第5話
それが二日前のこと。
以来、千璃は途方に暮れていた。書を開くまでに数時間を費やし、開いてしまえば呆然と、その夜は眠れぬまま過ごした。
書状にしたためられていたのは、短く、
「舞子の千璃を妃として城に迎え入れたい」「千璃が望まぬものであるのならば退く」と。
考えろと。そんな王令があるものだろうか。
妃になるかならぬか自ら選べ。王令ならば命ずれば良いものを、選び取れとはいったいなぜ。わからない。果たしてしかし、――言の通りに選んでしまって良いものなのか。
「あたしなら行くわ。なにを迷うの! きっとすっごい贅沢な暮らしができる。玉や珠で飾り立てて、絹音をさせて歩くのよ」
そう言ったのは琉衣(るい)。
たった二日で見て取れるほどにやつれた千璃の眼前で、溌剌と声を上げた。
舞道具の入った篭を抱え、千璃は一歩下がる。圧倒されていた。琉衣もまた舞子の一人で、年が近く、奏園に来た時期も同じ、と千璃とはもっとも気安い中だった。
園にはまだほんの子供の、多くても七つまでには入らなくてはならない。その時分から幾種類もの修行を始め、やがてそれぞれの才に相応の未来(さき)にと振り分けられる。
舞に秀でるものあり、楽にでるものあり。縫い子となる者、飾の作り手になる者、あるいはそれらの世話をする者もいた。

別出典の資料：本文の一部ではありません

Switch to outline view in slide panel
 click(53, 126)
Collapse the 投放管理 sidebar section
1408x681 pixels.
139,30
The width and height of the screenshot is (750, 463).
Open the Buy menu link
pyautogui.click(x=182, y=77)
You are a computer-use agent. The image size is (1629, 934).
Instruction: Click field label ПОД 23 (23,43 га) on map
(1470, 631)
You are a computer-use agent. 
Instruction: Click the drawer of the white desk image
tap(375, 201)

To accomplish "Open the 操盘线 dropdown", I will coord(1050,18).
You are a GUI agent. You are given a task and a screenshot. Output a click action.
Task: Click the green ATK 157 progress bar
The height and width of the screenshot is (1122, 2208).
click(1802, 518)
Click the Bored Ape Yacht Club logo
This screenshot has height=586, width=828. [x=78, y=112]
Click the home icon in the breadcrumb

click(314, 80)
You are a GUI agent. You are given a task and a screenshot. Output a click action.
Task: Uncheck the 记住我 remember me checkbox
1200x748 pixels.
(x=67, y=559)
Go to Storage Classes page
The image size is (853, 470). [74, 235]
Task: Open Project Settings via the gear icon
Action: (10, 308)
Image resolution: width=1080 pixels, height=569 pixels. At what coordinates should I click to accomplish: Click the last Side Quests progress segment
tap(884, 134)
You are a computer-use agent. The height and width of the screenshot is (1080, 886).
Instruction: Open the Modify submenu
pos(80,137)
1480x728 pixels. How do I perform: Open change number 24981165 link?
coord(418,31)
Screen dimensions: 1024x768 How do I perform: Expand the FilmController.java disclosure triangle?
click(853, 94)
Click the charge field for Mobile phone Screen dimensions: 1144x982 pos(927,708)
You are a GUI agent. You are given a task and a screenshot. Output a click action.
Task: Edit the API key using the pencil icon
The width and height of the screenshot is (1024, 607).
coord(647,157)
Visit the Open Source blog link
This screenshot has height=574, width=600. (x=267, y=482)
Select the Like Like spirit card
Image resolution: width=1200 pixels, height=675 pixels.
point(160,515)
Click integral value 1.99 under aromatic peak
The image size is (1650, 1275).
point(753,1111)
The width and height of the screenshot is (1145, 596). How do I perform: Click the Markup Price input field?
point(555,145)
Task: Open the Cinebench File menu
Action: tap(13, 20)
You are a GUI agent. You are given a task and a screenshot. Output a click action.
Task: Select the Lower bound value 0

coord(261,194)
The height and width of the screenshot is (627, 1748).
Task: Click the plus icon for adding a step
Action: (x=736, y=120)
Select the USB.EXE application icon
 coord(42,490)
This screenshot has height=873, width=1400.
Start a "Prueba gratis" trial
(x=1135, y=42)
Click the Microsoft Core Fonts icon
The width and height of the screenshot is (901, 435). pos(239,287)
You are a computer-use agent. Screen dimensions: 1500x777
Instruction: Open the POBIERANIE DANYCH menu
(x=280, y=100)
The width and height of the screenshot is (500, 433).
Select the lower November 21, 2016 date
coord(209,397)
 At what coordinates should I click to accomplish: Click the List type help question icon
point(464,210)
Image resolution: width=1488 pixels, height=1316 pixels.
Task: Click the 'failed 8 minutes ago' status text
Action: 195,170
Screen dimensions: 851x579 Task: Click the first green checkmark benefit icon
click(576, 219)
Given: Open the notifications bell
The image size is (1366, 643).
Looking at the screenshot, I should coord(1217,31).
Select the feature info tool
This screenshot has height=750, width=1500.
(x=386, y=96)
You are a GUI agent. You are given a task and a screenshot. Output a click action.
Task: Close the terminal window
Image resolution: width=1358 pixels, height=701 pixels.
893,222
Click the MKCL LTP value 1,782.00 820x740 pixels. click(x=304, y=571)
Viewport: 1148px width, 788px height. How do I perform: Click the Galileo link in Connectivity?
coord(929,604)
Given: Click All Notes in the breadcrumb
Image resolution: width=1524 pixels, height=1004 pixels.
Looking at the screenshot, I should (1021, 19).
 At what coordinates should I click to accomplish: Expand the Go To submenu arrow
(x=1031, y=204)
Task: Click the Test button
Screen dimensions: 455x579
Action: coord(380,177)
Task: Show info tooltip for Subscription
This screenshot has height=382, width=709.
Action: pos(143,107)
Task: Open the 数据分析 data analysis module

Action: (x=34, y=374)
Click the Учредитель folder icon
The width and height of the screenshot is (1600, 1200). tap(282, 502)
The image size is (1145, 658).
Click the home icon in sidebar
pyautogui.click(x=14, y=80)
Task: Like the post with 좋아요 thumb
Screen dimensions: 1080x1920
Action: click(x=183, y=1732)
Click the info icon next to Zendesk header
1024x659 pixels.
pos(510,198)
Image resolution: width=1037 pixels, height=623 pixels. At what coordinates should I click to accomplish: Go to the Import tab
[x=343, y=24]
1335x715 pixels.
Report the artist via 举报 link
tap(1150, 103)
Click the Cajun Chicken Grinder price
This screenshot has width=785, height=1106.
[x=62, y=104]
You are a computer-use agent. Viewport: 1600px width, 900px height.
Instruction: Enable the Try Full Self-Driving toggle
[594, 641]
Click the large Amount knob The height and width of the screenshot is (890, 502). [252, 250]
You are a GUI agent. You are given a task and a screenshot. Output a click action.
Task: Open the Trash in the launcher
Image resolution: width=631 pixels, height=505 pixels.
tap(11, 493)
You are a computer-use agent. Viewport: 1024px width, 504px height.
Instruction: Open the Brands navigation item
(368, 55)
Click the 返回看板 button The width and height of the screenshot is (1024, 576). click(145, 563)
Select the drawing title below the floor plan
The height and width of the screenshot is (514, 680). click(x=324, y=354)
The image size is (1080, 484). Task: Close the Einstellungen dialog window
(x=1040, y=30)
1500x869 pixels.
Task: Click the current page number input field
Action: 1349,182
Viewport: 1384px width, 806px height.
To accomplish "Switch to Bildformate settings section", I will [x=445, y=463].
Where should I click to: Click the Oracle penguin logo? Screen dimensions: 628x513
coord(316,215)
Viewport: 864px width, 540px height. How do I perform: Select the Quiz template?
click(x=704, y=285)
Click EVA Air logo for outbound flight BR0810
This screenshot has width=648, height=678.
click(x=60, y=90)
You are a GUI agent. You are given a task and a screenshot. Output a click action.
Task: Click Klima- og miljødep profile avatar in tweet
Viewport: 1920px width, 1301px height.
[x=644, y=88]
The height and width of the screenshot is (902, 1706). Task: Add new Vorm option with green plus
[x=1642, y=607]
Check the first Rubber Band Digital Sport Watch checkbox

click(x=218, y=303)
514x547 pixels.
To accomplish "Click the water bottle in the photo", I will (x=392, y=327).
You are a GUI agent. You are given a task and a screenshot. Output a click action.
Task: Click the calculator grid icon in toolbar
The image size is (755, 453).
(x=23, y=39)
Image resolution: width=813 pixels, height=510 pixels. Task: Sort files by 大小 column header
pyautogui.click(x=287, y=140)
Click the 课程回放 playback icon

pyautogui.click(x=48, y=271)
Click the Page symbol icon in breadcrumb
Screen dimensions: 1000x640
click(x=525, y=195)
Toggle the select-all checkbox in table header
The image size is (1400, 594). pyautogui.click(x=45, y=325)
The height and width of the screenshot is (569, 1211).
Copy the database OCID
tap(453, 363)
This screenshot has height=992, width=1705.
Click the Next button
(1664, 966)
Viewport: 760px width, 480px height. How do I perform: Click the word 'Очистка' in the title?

せいぜいが七つでは志願する子供は稀、貧しさ故に生家を出された者か縁者を失い拾われた者が大半という事情ゆえに、たいていは園で一生を過ごす。
千璃同様、琉衣も身寄りがない。親と過ごした記憶は薄く、奏園の世界が二人のすべてと言って良かった。
才あれば舞子は舞士、舞師にと成長をする。極めれば舞賜だ。
これは一時に三名を超えず、舞姿がこの世のものではなく天から賜った天女のようであることから、これをそう呼ぶ。
舞賜となれば、空気を震わす。揺らす、止める、自在に場をその手で揺らし、指から花を――花を降らす。
花繰(はなく)りと言う。秘術である。
血が為せるものか筋だろうか、どれほど願おうと質に恵まれず、如何に修行を重ねても小さな花の一輪も生み出せない者もいる。
振り分けた後も望む者には久蒔は修行を許していたが、概ね園主の選別は的確だった。
琉衣は次の吉日に舞士となることが決まっている。
十で初めて花を咲かせて以来、常に怠らぬ努力で技に尽してきたことは、誰もが認むるものだった。
琉衣には大物の予がある。ともすれば語り継がれる舞手となるやもしれない。大小様様。種類こそ少ないが、琉衣は即う花を概ね自在に咲かせることができた。
対して千璃を表現するに、ささやかな、という言葉も使われた。
悪気があって言うのではない。千璃の花は小さいが、時に驚くほどに精緻だった。
幾重の花弁、艶やかな白を見る――ことがある。確率は低く、言葉にするならごく稀に、程度。
統制できない力は舞手としてはむしろ邪魔になる。咲かせた本人が驚いているのでは、お話にならない。